1And God spoke all these words, saying: 2“I am the LORD your God Who brought you out of the land of Egypt, out of the house of slaves. 3You shall have no other gods beside Me. 4You shall make you no carved likeness and no image of what is in the heavens above or what is on the earth below or what is in the waters beneath the earth. 5You shall not bow to them and you shall not worship them, for I am the LORD your God, a jealous god, reckoning the crime of fathers with sons, with the third generation and with the fourth, for My foes, 6and doing kindness to the thousandth generation for My friends and for those who keep My commands. 7You shall not take the name of the LORD your God in vain, for the LORD will not acquit whosoever takes His name in vain. 8Remember the sabbath day to hallow it. 9Six days you shall work and you shall do all your tasks, 10but the seventh day is a sabbath to the LORD your God.

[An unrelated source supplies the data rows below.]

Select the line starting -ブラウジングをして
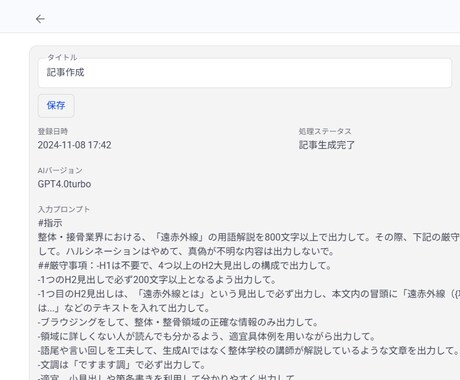The image size is (460, 380). [178, 322]
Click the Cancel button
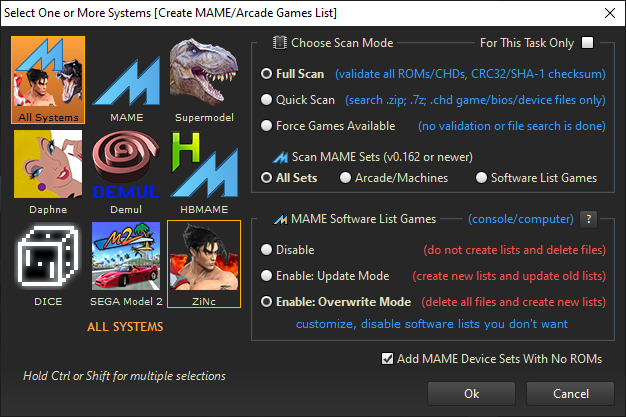The image size is (626, 417). (x=570, y=393)
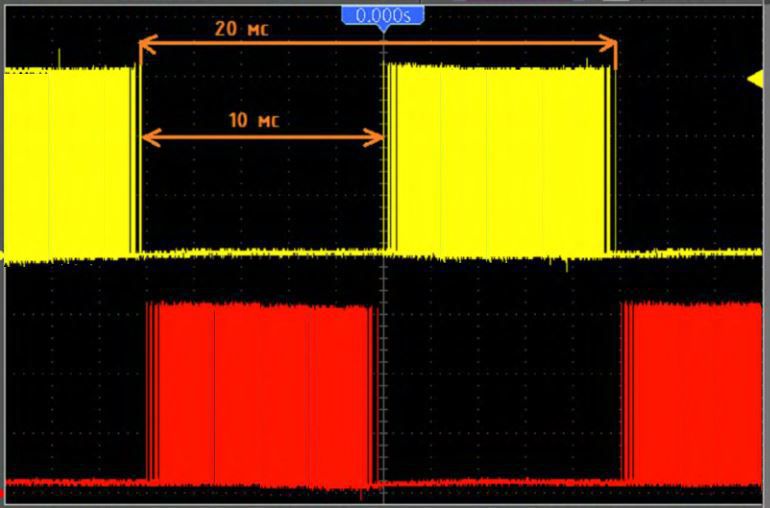Image resolution: width=770 pixels, height=508 pixels.
Task: Click the yellow baseline between the two bursts
Action: 260,254
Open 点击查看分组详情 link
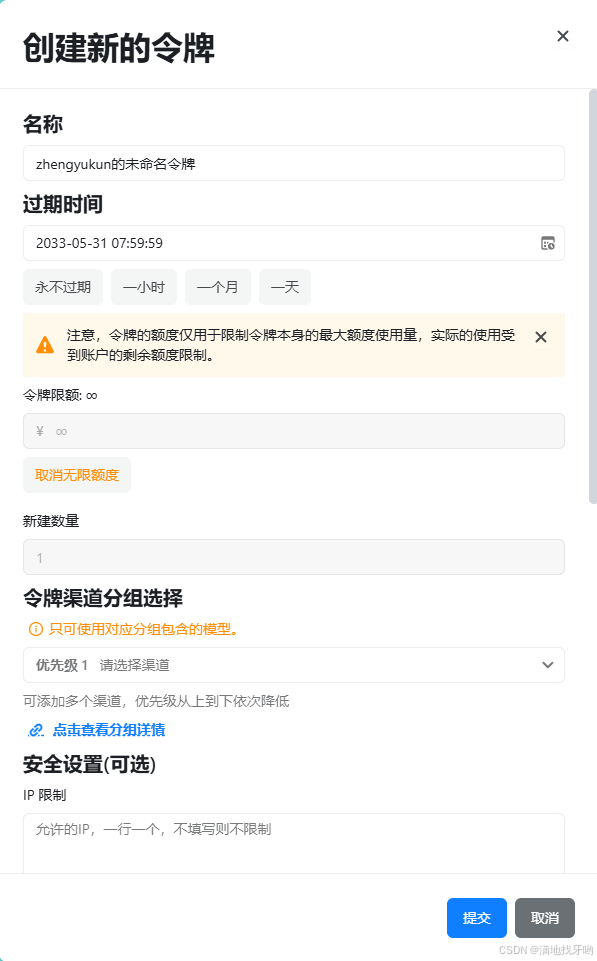Screen dimensions: 597x961 109,730
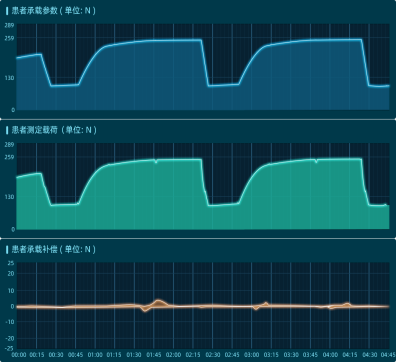The width and height of the screenshot is (396, 362).
Task: Select the 01:45 time axis label
Action: [154, 355]
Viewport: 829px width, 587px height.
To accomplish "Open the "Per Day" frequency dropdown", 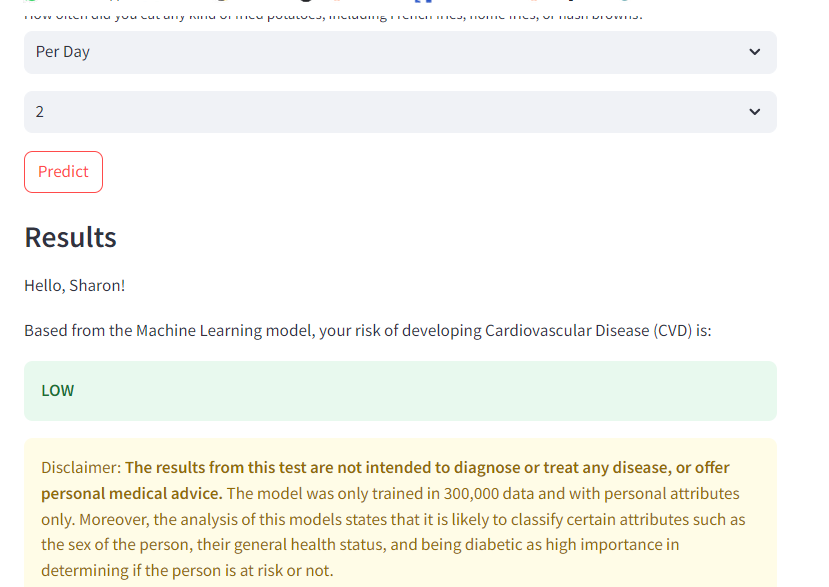I will (x=400, y=52).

You shall do no task, you and your son and your daughter, your male slave and your slavegirl and your beast and your sojourner who is within your gates. 11For six days did the LORD make the heavens and the earth, the sea and all that is in it, and He rested on the seventh day. Therefore did the LORD bless the sabbath day and hallow it. 12Honor your father and your mother, so that your days may be long on the soil that the LORD your God has given you. 13You shall not murder. 14You shall not commit adultery. 15You shall not steal. 16You shall not bear false witness against your fellow man. 17You shall not covet your fellow man’s house. You shall not covet your fellow man’s wife, or his male slave, or his slavegirl, or his ox, or his donkey, or anything that your fellow man has.”
18And all the people were seeing the thunder and the flashes and the sound of the ram’s horn and the mountain in smoke, and the people saw and they drew back and stood at a distance. 19And they said to Moses, “Speak you with us that we may hear, and let not God speak with us lest we die.” 20And Moses said to the people, “Do not fear, for in order to test you God has come and in order that His fear be upon you, so that you do not offend.” 21And the people stood at a distance, and Moses drew near the thick cloud where God was.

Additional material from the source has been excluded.